Entries shown:
________________

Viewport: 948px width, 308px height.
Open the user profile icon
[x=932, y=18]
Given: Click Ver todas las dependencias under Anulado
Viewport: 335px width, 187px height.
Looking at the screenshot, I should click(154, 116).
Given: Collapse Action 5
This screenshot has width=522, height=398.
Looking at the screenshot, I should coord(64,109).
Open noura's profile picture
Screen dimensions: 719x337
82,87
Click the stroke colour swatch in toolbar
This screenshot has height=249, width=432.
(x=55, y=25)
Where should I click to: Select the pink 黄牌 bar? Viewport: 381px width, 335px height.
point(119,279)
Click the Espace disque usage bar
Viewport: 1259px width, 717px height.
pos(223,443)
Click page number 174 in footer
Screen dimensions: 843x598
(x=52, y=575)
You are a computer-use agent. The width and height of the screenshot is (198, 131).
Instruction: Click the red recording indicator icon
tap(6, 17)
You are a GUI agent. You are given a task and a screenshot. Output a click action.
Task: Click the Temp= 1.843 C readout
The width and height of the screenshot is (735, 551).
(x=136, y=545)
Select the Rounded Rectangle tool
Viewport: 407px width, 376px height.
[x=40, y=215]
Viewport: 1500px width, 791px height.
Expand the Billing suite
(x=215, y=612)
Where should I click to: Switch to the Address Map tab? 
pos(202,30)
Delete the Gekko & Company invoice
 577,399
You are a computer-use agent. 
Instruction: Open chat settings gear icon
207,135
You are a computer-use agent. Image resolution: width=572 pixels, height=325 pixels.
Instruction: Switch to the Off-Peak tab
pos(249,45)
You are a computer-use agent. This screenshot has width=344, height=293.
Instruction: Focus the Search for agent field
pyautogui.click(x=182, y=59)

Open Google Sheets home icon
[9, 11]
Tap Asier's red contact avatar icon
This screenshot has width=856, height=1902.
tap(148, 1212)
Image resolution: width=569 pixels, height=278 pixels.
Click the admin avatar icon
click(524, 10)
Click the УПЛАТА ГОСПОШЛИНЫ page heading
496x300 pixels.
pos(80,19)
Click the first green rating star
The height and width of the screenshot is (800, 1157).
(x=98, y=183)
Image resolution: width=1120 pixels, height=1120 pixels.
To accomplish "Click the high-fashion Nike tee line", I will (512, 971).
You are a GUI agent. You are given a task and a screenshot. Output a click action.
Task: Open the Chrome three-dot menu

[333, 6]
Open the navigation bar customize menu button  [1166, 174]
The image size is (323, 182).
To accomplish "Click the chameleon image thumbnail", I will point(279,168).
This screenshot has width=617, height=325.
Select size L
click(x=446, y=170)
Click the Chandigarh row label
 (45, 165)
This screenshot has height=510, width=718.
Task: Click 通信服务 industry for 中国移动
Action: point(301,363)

________________

Your goal:
Would you output the entire listing exactly as written?

Response:
Viewport: 948px width, 308px height.
Open the user profile icon
[x=932, y=18]
Given: Click Ver todas las dependencias under Anulado
Viewport: 335px width, 187px height.
Looking at the screenshot, I should click(154, 116).
Given: Collapse Action 5
This screenshot has width=522, height=398.
Looking at the screenshot, I should coord(64,109).
Open noura's profile picture
Screen dimensions: 719x337
82,87
Click the stroke colour swatch in toolbar
This screenshot has height=249, width=432.
(x=55, y=25)
Where should I click to: Select the pink 黄牌 bar? Viewport: 381px width, 335px height.
point(119,279)
Click the Espace disque usage bar
Viewport: 1259px width, 717px height.
pos(223,443)
Click page number 174 in footer
Screen dimensions: 843x598
(x=52, y=575)
You are a computer-use agent. The width and height of the screenshot is (198, 131).
Instruction: Click the red recording indicator icon
tap(6, 17)
You are a GUI agent. You are given a task and a screenshot. Output a click action.
Task: Click the Temp= 1.843 C readout
The width and height of the screenshot is (735, 551).
(x=136, y=545)
Select the Rounded Rectangle tool
Viewport: 407px width, 376px height.
[x=40, y=215]
Viewport: 1500px width, 791px height.
Expand the Billing suite
(x=215, y=612)
Where should I click to: Switch to the Address Map tab? 
pos(202,30)
Delete the Gekko & Company invoice
 577,399
You are a computer-use agent. 
Instruction: Open chat settings gear icon
207,135
You are a computer-use agent. Image resolution: width=572 pixels, height=325 pixels.
Instruction: Switch to the Off-Peak tab
pos(249,45)
You are a computer-use agent. This screenshot has width=344, height=293.
Instruction: Focus the Search for agent field
pyautogui.click(x=182, y=59)

Open Google Sheets home icon
[9, 11]
Tap Asier's red contact avatar icon
This screenshot has width=856, height=1902.
tap(148, 1212)
Image resolution: width=569 pixels, height=278 pixels.
Click the admin avatar icon
click(524, 10)
Click the УПЛАТА ГОСПОШЛИНЫ page heading
496x300 pixels.
pos(80,19)
Click the first green rating star
The height and width of the screenshot is (800, 1157).
(x=98, y=183)
Image resolution: width=1120 pixels, height=1120 pixels.
To accomplish "Click the high-fashion Nike tee line", I will (512, 971).
You are a GUI agent. You are given a task and a screenshot. Output a click action.
Task: Open the Chrome three-dot menu

[333, 6]
Open the navigation bar customize menu button  [1166, 174]
The image size is (323, 182).
To accomplish "Click the chameleon image thumbnail", I will point(279,168).
This screenshot has width=617, height=325.
Select size L
click(x=446, y=170)
Click the Chandigarh row label
 (45, 165)
This screenshot has height=510, width=718.
Task: Click 通信服务 industry for 中国移动
Action: point(301,363)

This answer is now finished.